Thursday, April 9, 2009

Mini Monsters: Troll 1 and 2

2009-04-10
3:19:35 am

Okay, I'm in search of a movie from my childhood. I thought either of the Troll flicks might jog my memory. Unfortunately, neither the original nor the non-sequel struck a chord in my memory, but I sure had a good time watching both movies.





Even though the first Troll (1986) flick has a mini monster with a ball on the freakingposter, it's not the movie I remember. It is however a really strange flick with a father and son duo by the names of Harry Potter. Harry Jr's sister gets taken over by a Troll (or something) when they move into their new apartment building. Soon enough the troll is causing all kinds of trouble, even converting the other tenants in weird creatures. Luckily there's a weird old lady with a pet mushroom plant who helps Harry Jr. save the day. I'll be honest, I watched Troll over a week ago and my already shoddy memory has forgotten a lot of the details. Sonny Bono, Julia Louis-Dreyfus and June Lockhart all have rolls and entertain in their own way. It really is just a great, weird movie.


Okay, so a swing and a miss on the first flick, maybe the second would be a hit. Nope. Whiff. Yeah baseball metaphors! Anyway, I didn't really know Troll 2's crazy history or its title as "Best Worst Movie" when I added it to my Netflix but between adding it and getting the movie, it was mentioned on both Horror Movie a Day and in the Totally Rad Show podcast. So, I was kind of excited to finally watch the movie, which apparently started life as a completely different movie about goblins. BC and HMAD did a pretty right on review though I think I liked the movie a lot more.


Yes, it's completely ridiculous and poorly acted, but it's definitely not the worst movie I've ever seen. Slumber Party Massacre 2 still holds that spot. Anyway, the TRS guys talked about a documentary created by the kid who starred in Troll 2 that I'm interested in checking out.


Instead of doing a straight-up review, I'll post the notes I made while watching the first three quarters of the movie (I gave up and just watched, probably buzzed, after a while).


Here goes, with commentary when necessary:


-he's imagining his dead g-pa telling him a story?

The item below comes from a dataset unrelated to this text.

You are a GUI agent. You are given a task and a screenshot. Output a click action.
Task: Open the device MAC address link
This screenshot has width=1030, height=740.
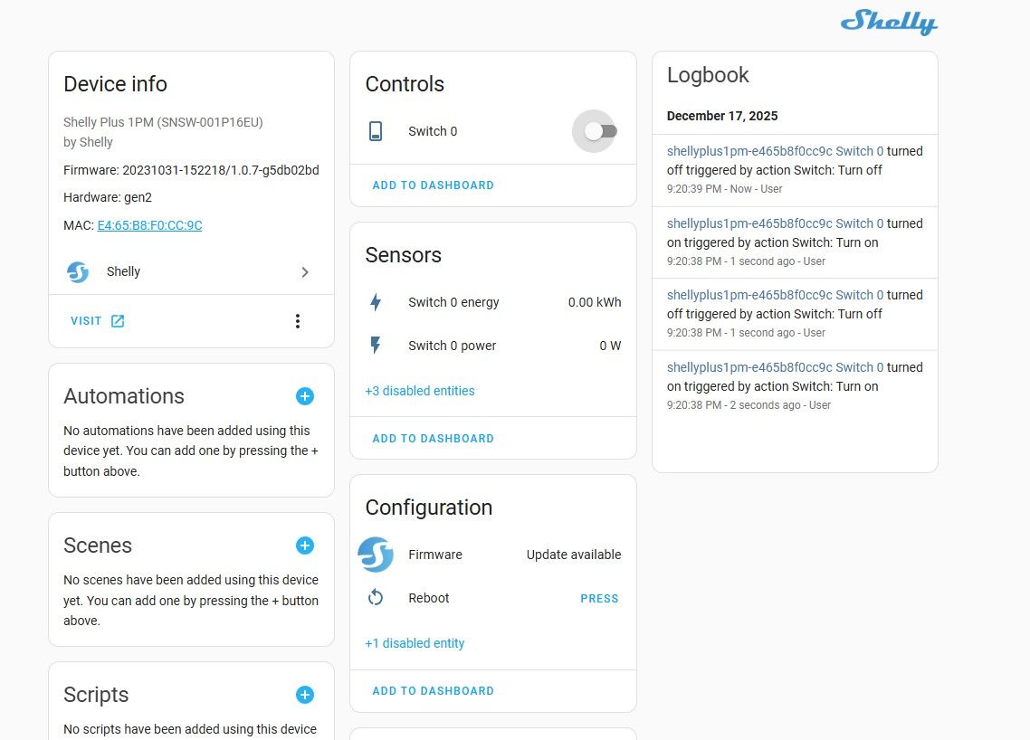click(x=149, y=225)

-Kid has a Superman poster and fucking Killing Joke Joker HAHAHAHAHAHAHA poster!!!


-"You take them to bed with you and i don't believe in group sex" (the daughter in the story says this about her boyfriend and his friends)


-acting is BAD


-"Joshua start singing" (I think one of the parents yells this at the kid/hero)


-this kid has crazy dreams - green blood/sweat, tree fingers and sucking chest wound


-holy crap, they're driving an aerostar (in high school I drove a 1994 Ford Aerostar Mini Van, this one is pretty similar)


-the town is called Nilbog, hahahaha


-who would ever trade houses with strangers? (the whole story revolves around the main family leaving their regular house to live in the house of some strangers in Nilbog who never really leave)


-mom has a menacing/evil quality because she keeps staring RIGHT AT THE CAMERA


-is that a stripe of blue frosting on the corn? (yes, goblins love putting frosting on stuff)


-hahaha he pissed on the food! (to make sure his family wouldn't eat it)


-dad just challenged Josh to a not eating contest "just remember I've got more practice at this than you do." (which is exactly how your dad handled you when you peed on the food)


-i hear my friend scream in the woods, i'm out the door seeing if he's okay, not drinking mountain dew (the boyfriend and his friends borrow a mobile home which they park near Nilbog, not a good move in the long run)


-eww, Nilbog "special milk" that's not refrigerated


-that's not pudding it's a cheesecake with green frosting


-nothing like a warm jug of milk on a hot day


The movie goes on from there and never lets up in the weirdness. There's a scene where the Nilbogians throw a surprise party in the family's house without them knowing it that is out of control and of course, the end is nuts (you'll never hear a kid say Grandpa so many times).


Ha, which reminds me. The grandpa's name is Seth, but the kid seems to have a ridiculously hard time wrapping his mouth around the word and it just comes out garbled every time.


Anyway, you could probably start a whole blog just on this movie. I enjoyed it for the most part and have my eyes peeled for the Troll 1 and 2 DVD at a reasonable price, but, unfortunately, my mini monster quest is not yet over. Somehow I'll soldier on...


By watching Ghoulies 1 and 2! Coming soon!